On the bright side, it’s hard to imagine anyone who owns any gold being persuaded to drop it by this collection of error and distortion.

As for the typical Millennial or younger person who might be persuaded without much thought, well, they don’t have much gold to drop. I don’t see this impacting the price of gold at all.

Why bother with the campaign then? To rile up the gold community, of course. That enlists their unwilling help in promoting Bitcoin. “Any press is good press.”

Is there no hope, then—will Millennials put an end to gold’s more than 4,000 years of service as money?

No.

Absolutely not.

From Keynes’ dismissal of gold as a “barbarous relic” to Warren Buffett’s myopic assertion that gold is useless, we’ve seen smear campaigns before. None has made any material difference.

The truth is that gold does have many uses. This includes, as others have pointed out, its use in the electronics used to mine Bitcoin.

At the end of the day, reality matters, and the fact is that gold is valuable.

Beyond that, I don’t think it’s true that Millennials will never “get” gold. In fact, they’re quite used to the idea of gold being tangible value. It’s deeply entrenched in most cultures around the world. It’s in our movies and books. It’s in our wedding rings and gifts.

And gold is used as money in many of the games Millennials play.

In Blizzard Entertainment’s massively popular Diablo franchise, for instance, gold is the only form of money used in the games.

Even in some games that call their in-game currencies something else, like Phantasy Star Online (one of the first smash hits among online games decades ago, which is still played by a cult following), the “meseta” currency is gold-colored. It’s possible that young people spend more time using gold as money in their gaming than they do using fiat currencies in real life.

Even Bitcoin itself is commonly depicted as a gold coin with tech-type decorations.

So no, I’m not worried at all that young people will never see the point of gold.

But at the same time, the crypto craze is destroying faith in fiat currencies among younger people. They do get the implications of infinite money printing. Bitcoin’s “inflation-proof nature” is one of its main selling points.

It may well be that when all is said and done, it’s paper money that gets dropped, not gold.

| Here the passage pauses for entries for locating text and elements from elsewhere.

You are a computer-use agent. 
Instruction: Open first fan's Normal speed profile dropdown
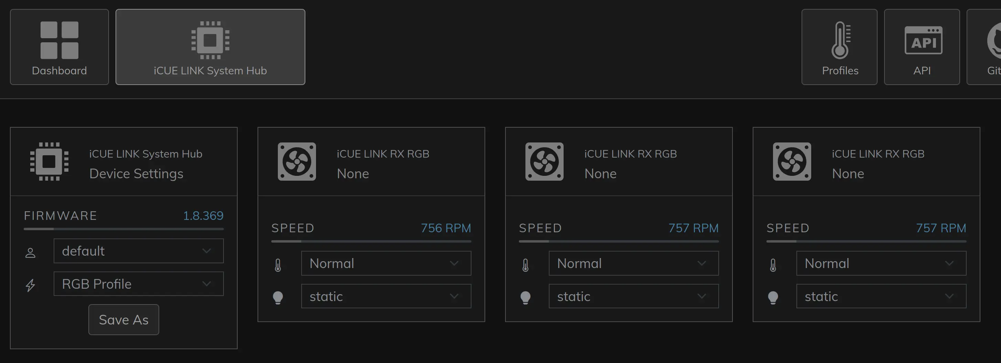[386, 264]
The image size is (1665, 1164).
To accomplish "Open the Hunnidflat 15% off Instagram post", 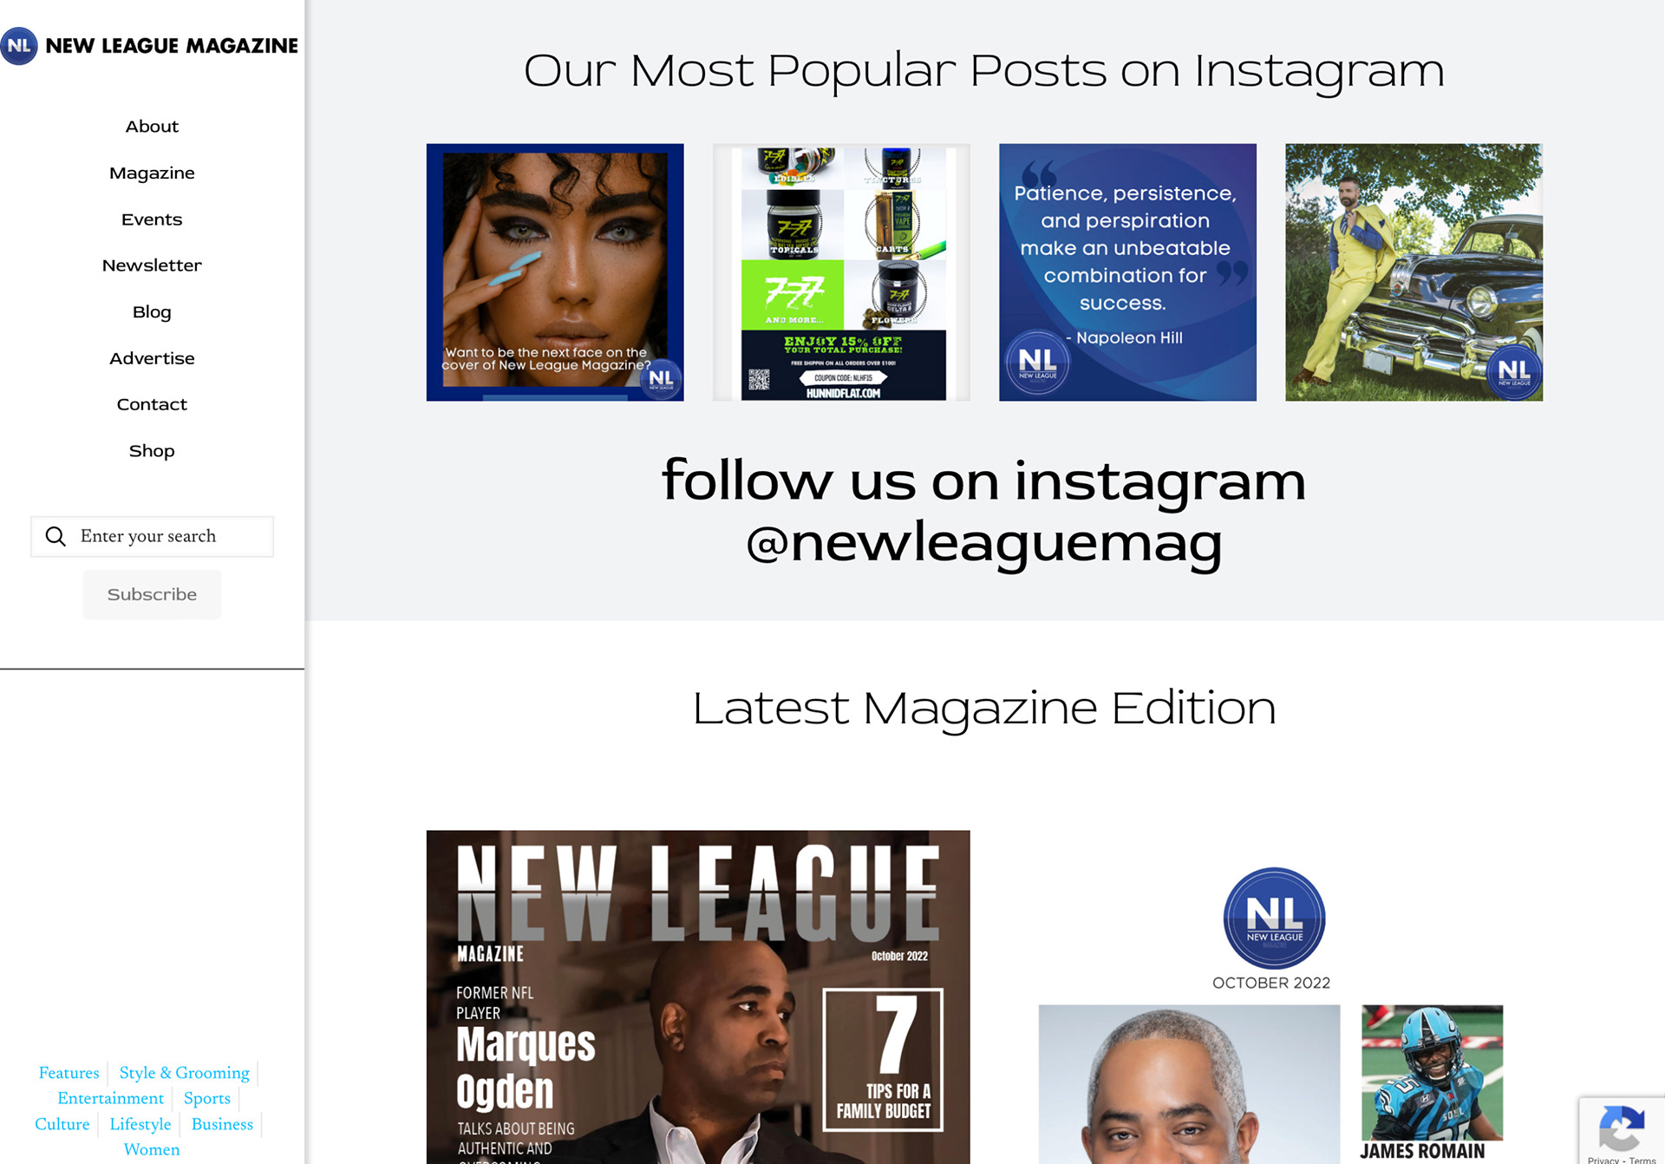I will pyautogui.click(x=841, y=272).
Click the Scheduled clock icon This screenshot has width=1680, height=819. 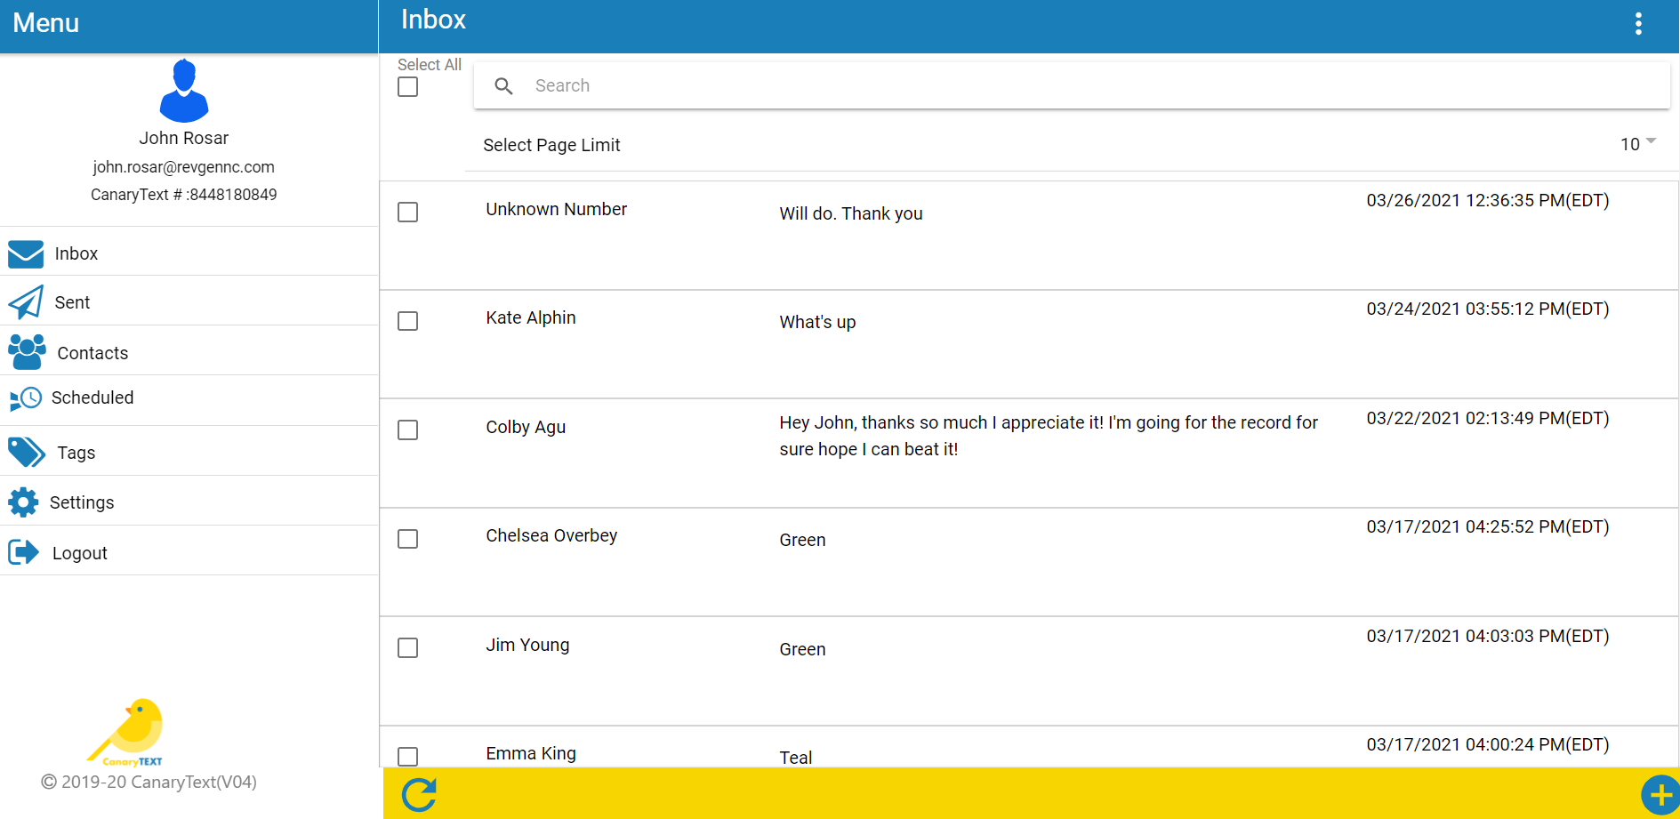[x=26, y=398]
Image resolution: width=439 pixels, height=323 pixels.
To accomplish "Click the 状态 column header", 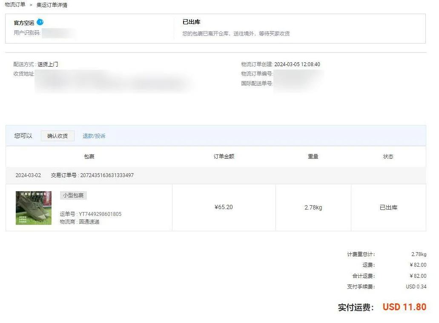I will click(x=388, y=157).
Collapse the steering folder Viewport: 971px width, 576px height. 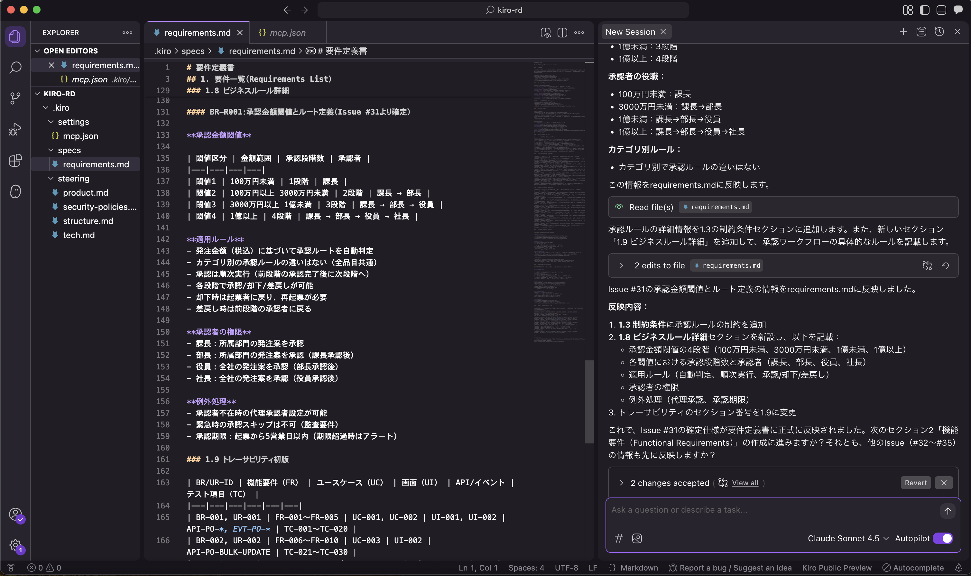tap(73, 179)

And what happens if that takes place at a time when Bitcoin 2.0 is knocking the stuffing out of Bitcoin? Or when some major exchange like Coinbase gets hacked and billions of dollars of cryptos get stolen in a fraction of a second?

We could see gold—the most enduring form of money the world has ever seen—go sky high. And if so, I’d expect my gold stocks to go to the moon.

But I’m not speculating on gold going vertical. It might, but I own gold for prudence. It’s physical wealth I can hold in my hand. It’s value with no counterparty risk. It has saved my family from financial trouble in the past, and that’s why I hold it for the future.